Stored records
---+---

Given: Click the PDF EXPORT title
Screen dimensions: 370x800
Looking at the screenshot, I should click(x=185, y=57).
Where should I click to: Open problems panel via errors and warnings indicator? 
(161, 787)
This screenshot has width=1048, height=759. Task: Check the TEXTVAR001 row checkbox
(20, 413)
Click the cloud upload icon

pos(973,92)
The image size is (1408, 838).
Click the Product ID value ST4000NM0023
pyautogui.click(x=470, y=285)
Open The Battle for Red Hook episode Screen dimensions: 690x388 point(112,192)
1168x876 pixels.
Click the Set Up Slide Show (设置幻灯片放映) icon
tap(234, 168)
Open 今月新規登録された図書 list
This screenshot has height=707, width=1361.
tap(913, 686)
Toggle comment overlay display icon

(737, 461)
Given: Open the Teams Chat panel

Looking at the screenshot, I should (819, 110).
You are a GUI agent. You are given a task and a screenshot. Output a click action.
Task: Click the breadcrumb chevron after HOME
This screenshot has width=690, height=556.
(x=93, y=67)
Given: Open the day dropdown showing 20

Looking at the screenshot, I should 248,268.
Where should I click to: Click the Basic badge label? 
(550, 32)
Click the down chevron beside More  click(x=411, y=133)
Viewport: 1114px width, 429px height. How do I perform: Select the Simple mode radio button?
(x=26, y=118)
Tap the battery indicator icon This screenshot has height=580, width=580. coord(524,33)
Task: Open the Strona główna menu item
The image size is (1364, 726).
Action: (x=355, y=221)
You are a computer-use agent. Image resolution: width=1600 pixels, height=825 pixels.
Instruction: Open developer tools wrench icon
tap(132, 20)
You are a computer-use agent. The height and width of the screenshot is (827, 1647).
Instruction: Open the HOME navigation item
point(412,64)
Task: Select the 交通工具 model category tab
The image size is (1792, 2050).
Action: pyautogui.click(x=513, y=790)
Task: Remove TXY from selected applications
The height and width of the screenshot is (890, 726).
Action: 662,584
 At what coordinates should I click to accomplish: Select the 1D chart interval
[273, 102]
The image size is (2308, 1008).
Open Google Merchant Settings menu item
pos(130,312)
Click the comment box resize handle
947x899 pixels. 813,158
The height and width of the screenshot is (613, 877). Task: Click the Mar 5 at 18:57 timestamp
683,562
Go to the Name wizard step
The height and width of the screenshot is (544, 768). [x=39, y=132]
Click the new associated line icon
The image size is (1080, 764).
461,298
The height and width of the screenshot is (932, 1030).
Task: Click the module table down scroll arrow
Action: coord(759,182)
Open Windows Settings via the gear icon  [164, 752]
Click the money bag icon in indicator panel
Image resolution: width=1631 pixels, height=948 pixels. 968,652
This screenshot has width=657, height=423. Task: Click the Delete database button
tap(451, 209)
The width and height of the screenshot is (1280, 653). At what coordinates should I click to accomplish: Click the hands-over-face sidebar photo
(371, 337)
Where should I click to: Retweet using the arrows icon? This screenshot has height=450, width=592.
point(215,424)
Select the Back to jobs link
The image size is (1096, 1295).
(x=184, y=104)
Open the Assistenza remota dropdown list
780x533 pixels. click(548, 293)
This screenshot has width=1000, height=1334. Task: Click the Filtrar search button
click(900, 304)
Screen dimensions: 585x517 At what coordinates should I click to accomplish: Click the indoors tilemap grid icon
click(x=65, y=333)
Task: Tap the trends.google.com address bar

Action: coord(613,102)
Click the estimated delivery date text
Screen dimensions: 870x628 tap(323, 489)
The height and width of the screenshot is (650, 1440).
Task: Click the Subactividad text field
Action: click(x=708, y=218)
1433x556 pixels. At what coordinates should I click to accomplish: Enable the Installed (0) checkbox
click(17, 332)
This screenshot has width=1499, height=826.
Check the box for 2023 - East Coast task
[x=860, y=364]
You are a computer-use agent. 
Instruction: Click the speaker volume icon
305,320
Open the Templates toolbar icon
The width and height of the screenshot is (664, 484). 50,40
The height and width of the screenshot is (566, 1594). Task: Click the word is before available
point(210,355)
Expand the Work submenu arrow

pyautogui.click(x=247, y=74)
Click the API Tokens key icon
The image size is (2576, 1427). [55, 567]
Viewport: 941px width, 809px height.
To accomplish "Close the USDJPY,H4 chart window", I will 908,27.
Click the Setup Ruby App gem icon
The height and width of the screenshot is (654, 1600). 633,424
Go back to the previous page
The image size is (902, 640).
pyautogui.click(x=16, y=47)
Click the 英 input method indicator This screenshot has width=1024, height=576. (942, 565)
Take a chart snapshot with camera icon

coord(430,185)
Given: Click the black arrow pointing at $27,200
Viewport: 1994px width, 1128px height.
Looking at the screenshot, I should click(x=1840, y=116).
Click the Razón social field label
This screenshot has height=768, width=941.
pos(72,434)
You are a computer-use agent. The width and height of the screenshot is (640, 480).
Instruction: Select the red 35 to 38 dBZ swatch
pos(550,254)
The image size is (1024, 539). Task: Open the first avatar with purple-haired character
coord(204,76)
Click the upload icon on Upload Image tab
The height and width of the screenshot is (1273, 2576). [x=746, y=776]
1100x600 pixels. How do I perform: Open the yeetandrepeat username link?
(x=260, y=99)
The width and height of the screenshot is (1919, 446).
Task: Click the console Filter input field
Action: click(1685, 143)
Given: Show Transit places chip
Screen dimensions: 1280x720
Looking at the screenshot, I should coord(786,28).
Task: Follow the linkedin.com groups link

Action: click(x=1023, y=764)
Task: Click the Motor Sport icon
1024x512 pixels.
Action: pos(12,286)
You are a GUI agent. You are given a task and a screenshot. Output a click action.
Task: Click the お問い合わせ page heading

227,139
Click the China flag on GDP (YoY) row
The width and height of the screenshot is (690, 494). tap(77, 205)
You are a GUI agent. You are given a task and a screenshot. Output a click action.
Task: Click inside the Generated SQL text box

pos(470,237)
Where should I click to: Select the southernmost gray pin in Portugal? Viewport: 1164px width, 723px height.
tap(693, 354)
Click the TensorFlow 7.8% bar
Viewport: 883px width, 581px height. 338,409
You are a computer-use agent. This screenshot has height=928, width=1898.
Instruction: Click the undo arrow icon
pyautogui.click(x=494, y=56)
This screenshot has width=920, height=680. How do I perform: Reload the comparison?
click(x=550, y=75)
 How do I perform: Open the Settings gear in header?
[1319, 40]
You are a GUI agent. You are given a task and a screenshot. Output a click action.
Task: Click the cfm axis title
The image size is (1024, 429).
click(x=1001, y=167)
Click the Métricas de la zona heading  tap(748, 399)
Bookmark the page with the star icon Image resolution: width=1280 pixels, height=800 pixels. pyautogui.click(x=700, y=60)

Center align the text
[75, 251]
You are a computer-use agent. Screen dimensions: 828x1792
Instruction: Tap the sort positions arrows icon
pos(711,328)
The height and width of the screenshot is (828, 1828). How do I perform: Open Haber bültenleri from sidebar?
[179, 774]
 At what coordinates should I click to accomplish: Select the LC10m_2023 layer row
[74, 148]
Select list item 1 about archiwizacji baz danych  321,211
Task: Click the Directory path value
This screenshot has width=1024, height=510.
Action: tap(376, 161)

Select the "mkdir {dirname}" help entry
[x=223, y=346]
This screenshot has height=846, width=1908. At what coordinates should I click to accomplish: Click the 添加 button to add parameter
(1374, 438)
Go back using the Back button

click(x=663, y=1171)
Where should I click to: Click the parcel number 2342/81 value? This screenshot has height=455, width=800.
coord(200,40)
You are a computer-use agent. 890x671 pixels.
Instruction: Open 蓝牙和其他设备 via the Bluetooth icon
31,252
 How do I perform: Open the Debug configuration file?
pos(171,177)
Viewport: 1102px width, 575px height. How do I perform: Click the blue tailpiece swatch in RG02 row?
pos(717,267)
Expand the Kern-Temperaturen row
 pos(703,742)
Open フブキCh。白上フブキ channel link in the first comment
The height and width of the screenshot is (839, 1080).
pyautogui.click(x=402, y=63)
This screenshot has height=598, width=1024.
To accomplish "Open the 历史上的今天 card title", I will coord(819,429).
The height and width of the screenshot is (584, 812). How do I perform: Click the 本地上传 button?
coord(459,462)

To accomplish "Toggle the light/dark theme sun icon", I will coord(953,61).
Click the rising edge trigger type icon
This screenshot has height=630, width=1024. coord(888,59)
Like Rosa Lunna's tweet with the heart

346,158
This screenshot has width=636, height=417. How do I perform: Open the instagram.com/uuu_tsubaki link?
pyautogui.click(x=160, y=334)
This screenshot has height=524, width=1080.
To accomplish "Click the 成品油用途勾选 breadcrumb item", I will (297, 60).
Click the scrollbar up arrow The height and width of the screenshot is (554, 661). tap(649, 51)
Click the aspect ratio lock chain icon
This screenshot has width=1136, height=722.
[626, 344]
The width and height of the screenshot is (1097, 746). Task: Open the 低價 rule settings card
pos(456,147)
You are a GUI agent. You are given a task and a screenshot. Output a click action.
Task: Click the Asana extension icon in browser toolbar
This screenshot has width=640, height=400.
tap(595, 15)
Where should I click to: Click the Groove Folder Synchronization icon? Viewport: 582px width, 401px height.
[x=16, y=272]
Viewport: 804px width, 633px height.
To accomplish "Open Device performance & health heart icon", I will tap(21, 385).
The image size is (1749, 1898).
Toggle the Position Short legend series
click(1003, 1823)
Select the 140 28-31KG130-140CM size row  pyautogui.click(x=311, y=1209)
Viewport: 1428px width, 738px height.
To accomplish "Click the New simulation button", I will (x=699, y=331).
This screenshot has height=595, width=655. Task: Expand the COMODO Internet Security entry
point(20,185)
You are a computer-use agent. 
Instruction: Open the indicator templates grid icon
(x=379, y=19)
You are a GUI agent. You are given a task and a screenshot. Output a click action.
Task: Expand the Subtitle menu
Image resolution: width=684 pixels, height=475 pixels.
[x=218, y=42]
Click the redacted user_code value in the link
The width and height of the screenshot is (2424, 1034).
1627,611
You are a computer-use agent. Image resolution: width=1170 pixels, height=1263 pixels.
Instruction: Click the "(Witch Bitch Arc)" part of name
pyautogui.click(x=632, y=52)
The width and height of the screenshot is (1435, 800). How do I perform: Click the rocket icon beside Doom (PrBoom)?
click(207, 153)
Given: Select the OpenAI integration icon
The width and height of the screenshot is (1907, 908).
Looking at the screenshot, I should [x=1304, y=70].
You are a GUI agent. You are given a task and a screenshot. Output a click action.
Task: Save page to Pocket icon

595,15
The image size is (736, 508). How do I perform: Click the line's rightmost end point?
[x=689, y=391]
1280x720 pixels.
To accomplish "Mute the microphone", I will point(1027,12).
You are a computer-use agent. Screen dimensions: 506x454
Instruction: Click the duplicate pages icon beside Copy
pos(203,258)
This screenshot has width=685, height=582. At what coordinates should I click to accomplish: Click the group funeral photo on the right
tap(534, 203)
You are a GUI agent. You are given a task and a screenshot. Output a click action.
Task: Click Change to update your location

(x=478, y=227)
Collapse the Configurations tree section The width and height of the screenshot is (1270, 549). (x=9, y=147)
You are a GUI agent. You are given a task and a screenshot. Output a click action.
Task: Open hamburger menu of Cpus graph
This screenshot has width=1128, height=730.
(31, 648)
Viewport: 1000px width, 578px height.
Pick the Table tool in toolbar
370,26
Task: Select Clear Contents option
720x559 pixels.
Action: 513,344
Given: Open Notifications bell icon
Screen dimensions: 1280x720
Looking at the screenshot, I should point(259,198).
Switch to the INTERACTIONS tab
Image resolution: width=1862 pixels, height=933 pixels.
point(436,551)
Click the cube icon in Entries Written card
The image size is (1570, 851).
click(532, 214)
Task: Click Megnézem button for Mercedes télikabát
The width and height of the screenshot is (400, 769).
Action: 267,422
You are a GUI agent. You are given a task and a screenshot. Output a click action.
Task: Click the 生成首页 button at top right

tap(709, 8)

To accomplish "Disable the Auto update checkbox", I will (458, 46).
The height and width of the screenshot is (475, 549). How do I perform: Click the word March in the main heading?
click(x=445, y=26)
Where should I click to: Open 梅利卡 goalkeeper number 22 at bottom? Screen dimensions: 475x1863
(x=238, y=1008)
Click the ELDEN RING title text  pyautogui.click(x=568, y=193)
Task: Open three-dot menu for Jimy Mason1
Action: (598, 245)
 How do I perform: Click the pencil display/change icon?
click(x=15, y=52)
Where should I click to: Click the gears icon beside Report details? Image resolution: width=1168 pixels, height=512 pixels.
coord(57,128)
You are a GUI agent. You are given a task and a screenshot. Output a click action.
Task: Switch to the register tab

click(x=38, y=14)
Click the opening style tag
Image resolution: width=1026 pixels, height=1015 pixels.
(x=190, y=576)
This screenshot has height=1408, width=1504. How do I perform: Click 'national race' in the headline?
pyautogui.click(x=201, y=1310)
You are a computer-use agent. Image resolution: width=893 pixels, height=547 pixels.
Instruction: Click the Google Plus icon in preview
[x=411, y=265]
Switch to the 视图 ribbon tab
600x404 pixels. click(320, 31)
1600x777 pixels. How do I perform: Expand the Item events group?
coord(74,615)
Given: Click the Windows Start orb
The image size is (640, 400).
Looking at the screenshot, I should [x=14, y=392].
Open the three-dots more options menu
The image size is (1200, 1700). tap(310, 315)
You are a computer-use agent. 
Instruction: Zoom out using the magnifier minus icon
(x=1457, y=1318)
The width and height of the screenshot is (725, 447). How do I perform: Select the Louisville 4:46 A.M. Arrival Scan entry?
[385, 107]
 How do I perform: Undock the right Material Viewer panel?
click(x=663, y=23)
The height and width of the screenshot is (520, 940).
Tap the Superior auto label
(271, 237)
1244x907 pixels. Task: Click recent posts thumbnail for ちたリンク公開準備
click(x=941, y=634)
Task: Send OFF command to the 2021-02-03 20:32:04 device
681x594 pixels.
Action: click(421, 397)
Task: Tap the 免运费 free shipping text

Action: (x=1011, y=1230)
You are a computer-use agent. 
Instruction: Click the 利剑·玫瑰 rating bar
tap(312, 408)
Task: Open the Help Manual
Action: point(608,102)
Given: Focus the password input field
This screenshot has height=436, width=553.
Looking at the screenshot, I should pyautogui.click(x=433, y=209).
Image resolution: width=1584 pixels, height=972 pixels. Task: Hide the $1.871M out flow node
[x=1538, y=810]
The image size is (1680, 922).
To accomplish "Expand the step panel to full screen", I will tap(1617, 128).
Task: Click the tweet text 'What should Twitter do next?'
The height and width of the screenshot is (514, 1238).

---+---

● Your instructions: All that should be written out is the stretch of lines above between the one holding "How do I perform: Open the Debug" and the one holding "Click the aspect ratio lock chain icon", inclusive, exactly as given.

● Exercise solution:
 How do I perform: Open the Debug configuration file?
pos(171,177)
Viewport: 1102px width, 575px height. How do I perform: Click the blue tailpiece swatch in RG02 row?
pos(717,267)
Expand the Kern-Temperaturen row
 pos(703,742)
Open フブキCh。白上フブキ channel link in the first comment
The height and width of the screenshot is (839, 1080).
pyautogui.click(x=402, y=63)
This screenshot has height=598, width=1024.
To accomplish "Open the 历史上的今天 card title", I will coord(819,429).
The height and width of the screenshot is (584, 812). How do I perform: Click the 本地上传 button?
coord(459,462)

To accomplish "Toggle the light/dark theme sun icon", I will coord(953,61).
Click the rising edge trigger type icon
This screenshot has height=630, width=1024. coord(888,59)
Like Rosa Lunna's tweet with the heart

346,158
This screenshot has width=636, height=417. How do I perform: Open the instagram.com/uuu_tsubaki link?
pyautogui.click(x=160, y=334)
This screenshot has height=524, width=1080.
To accomplish "Click the 成品油用途勾选 breadcrumb item", I will (297, 60).
Click the scrollbar up arrow The height and width of the screenshot is (554, 661). tap(649, 51)
Click the aspect ratio lock chain icon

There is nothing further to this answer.